One Earth 2020_Horizon Scan Survey Results
Description
Results from an online survey that was part of a modified (two-phase) horizon scan to determine the emerging topics in ecological drought. See Crausbay et al. 2020. Unfamiliar territory: emerging themes for ecological drought research and management. One Earth. We conducted a two-phase horizon scan that was co-produced with drought scientists, managers, and decision-makers to reveal emerging topics in ecological drought research and management. The pool of experts was defined as the list of attendees (n=180) from a series of eight regional Ecological Drought Workshops. These workshops were convened by the U.S. Geological Survey’s National Climate Adaptation Science Center and were held in each of the eight Regional Climate Adaptation Science Centers (CASCs) between September 2015 and March 2017. The Regional CASC network covers the entire continental U.S., Hawai’i, Alaska, the U.S. Affiliated Pacific Islands, and the U.S. Caribbean. Although these workshops and experts were centered in the U.S., they do encompass a wide range of ecosystem types and drought regimes represented globally. Each of the regional workshops sought to identify the most pressing ecological drought issues for their particular region and assess the current knowledge and research pertinent to these issues. We evaluated the synthesis outputs from each workshop, including summary documents and outreach materials, to generate a list of unique and emerging ecological drought topics across all eight regions (n=19). As a second phase to this horizon scanning approach, in May 2017, we distributed an anonymous online survey to the same attendees of all eight regional Ecological Drought Workshops (n=180).
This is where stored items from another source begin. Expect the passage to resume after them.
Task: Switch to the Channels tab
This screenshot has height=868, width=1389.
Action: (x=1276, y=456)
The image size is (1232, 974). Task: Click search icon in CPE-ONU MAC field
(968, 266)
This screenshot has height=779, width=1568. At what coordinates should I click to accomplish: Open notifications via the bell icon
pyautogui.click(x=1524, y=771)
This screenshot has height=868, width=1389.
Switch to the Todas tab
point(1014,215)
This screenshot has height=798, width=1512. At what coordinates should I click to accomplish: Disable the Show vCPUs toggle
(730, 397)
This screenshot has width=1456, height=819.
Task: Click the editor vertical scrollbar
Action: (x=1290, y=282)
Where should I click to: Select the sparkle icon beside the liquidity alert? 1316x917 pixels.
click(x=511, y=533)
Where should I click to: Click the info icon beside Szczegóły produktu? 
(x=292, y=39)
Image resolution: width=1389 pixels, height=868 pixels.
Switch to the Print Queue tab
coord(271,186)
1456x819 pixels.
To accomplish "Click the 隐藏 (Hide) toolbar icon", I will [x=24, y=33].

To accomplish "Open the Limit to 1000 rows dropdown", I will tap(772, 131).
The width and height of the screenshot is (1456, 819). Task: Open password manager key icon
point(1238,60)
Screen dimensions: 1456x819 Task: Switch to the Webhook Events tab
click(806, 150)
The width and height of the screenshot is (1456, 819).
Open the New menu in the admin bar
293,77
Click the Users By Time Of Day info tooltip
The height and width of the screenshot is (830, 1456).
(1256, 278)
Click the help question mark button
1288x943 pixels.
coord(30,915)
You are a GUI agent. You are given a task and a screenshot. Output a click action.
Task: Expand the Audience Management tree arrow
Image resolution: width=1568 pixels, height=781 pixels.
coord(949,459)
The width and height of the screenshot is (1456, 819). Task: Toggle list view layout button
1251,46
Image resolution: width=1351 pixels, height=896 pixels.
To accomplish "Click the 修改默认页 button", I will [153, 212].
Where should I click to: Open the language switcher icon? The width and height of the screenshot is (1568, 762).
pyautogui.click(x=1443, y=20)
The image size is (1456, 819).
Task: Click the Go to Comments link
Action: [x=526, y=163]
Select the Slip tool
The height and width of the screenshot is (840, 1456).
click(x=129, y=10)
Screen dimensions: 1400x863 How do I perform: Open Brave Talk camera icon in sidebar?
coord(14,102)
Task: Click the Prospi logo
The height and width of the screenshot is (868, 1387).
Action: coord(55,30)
The survey requested that attendees assign each topic a rank based on its degree of ‘emergence’ (e.g., topics yet to be extensively reviewed/synthesized, that relate to novel scientific questions, and are increasingly important in the 21st century, and/or provide insight on innovative management approaches). We presented topics to rank within different aspects of vulnerability; in this case, either exposure, sensitivity / adaptive capacity, or the ecological impact itself. Then we asked attendees to provide up to five additional topics they considered to be emerging in ecological drought research or management (resulting in n=17 added topics), and to list their top three to five highest-ranked topics among those provided or added. In total, 52 of the 180 attendees responded.